While “applauding” Clinton’s veto, Perskie said the bill “unfortunately” includes “much needed and much deserved” debt relief for Jordan.
Perskie urged Congress to find an appropriate mechanism to “immediately provide [Jordan] with the financial assistance it so desperately requires.”
Jordan’s $275 million in debt relief, which would forgive its remaining $490 million it owes the United State under the debt relief formula, has had a rocky road in Congress.
President Clinton promised the relief to King Hussein when the Jordanian leader made peace with Israel in October.
Republican leaders had initially opposed writing off the debt this year.
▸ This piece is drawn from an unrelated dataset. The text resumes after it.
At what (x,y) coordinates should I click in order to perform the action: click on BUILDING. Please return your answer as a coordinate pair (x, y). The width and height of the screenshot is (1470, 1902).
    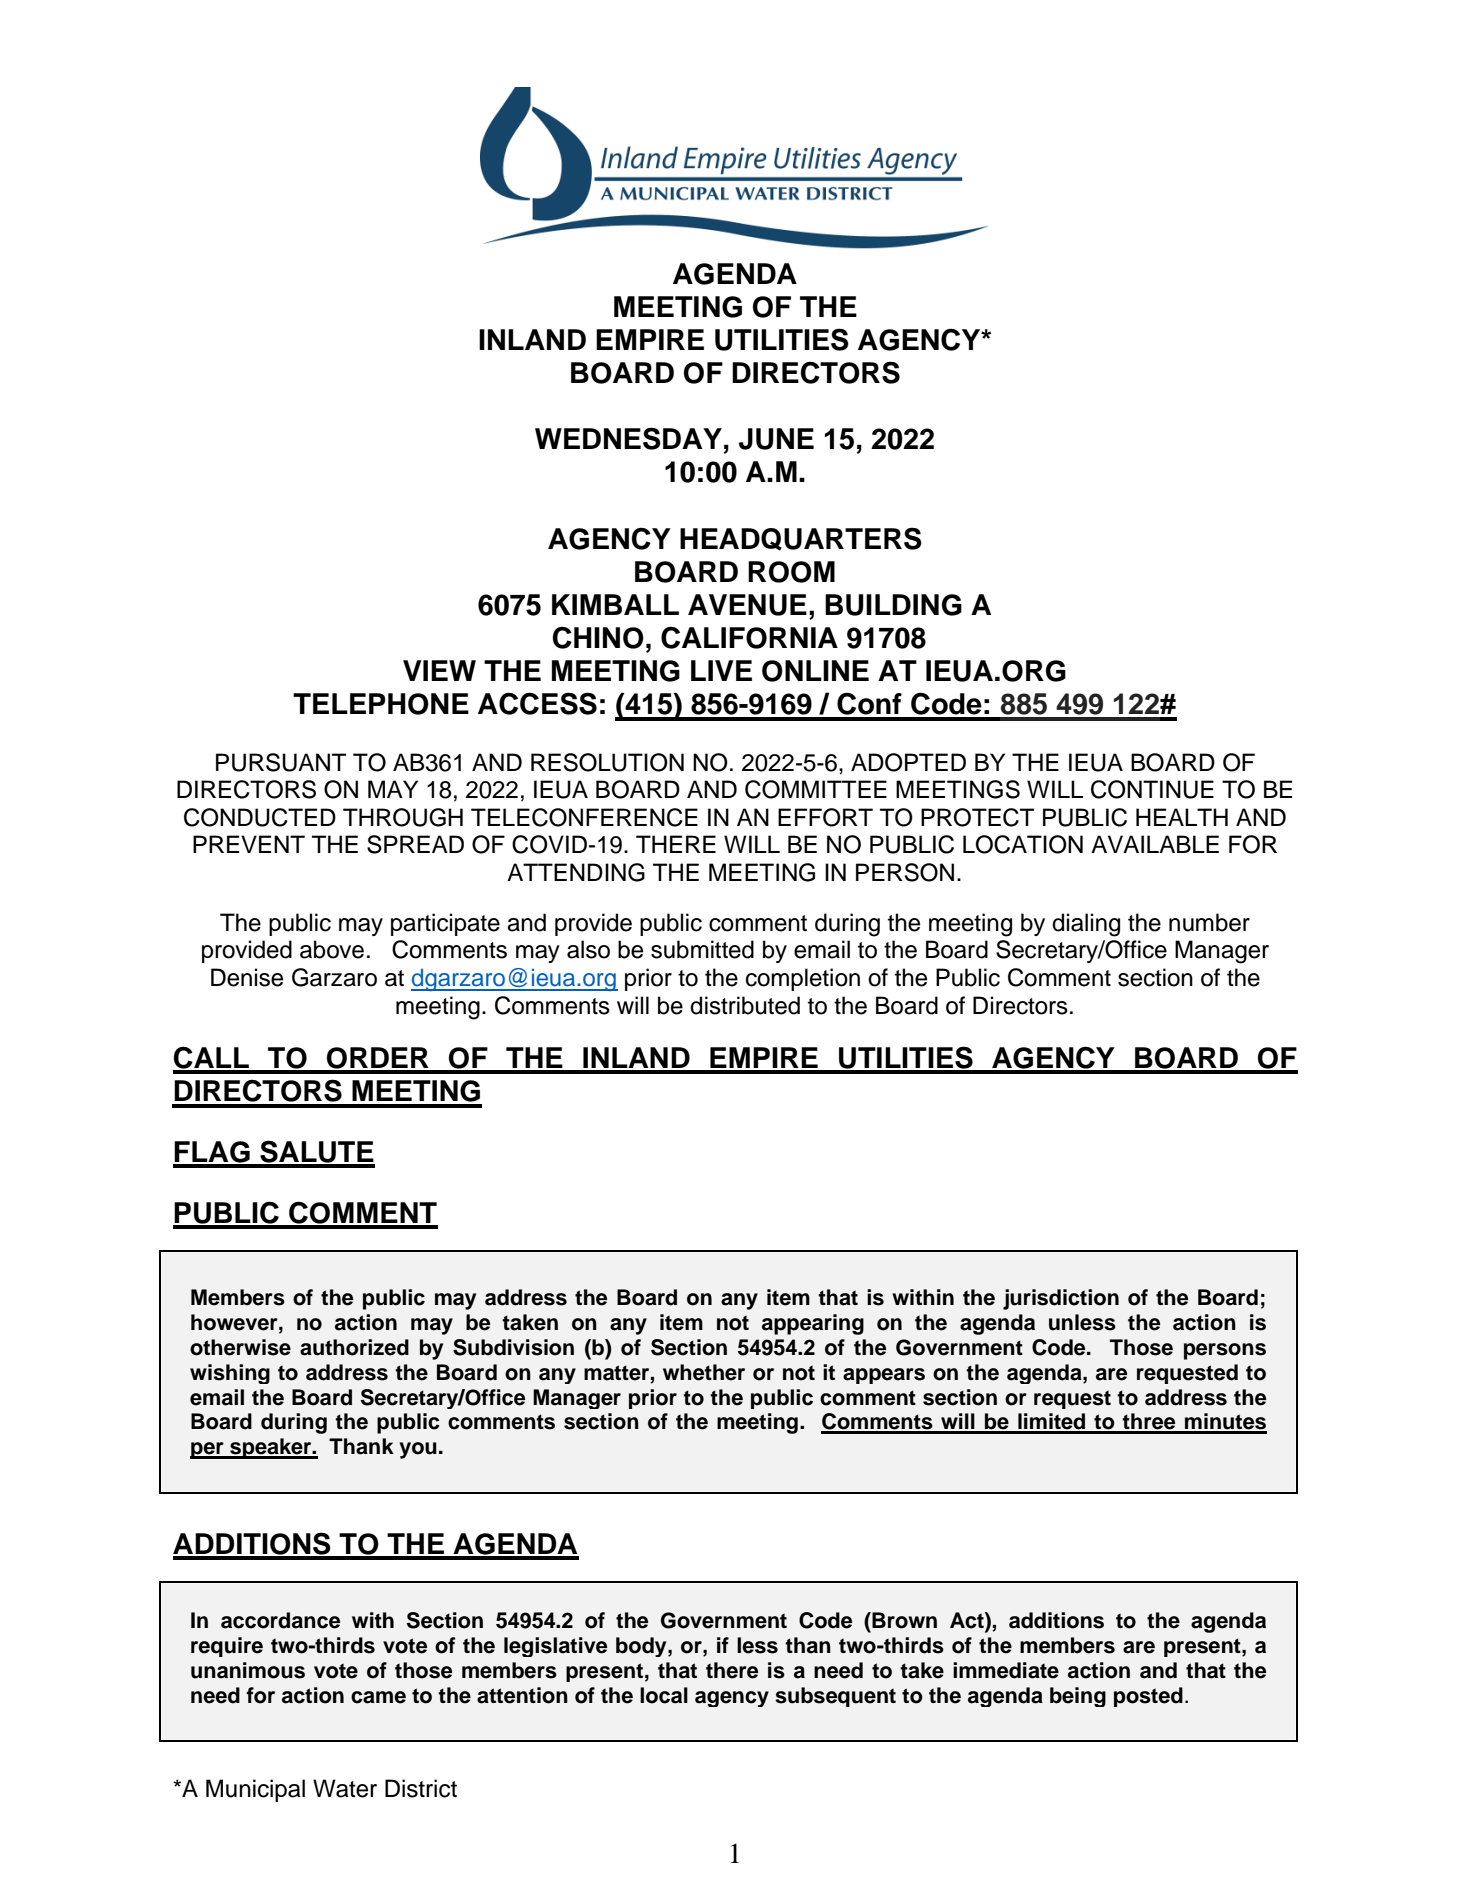
    Looking at the image, I should click on (893, 605).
After pressure from the administration, Israel official and Jewish groups, Democrats and Republicans united to include the money in the so-called rescission bill.
In the end, relief fell victim to other Washington pressures when Clinton vetoed the bill.
Clinton has asked Congress to restore $1.4 billion cuts to education, crime prevention, environment, housing and job training programs. The additional spending would be offset by cuts to federal construction projects and governmental travel.
The bill cut $7 billion from the Department of Housing and Urban Development and slashed funds for nutrition programs for low-income children, eliminated energy assistance programs for low – income families and ended funding of summer youth employment programs.
Congressional leaders on both sides of the aisle have expressed support for Jordan’s debt relief.
If the rescissions bill is not amended and passed by Congress, congressional aides say, the money would most likely be attached to an appropriations bill this summer or fall.
Congressional Republicans have said they do not have two-thirds of the members of the House and Senate necessary to override the president’s veto.
Negotiations on a new bill are expected to begin later this month.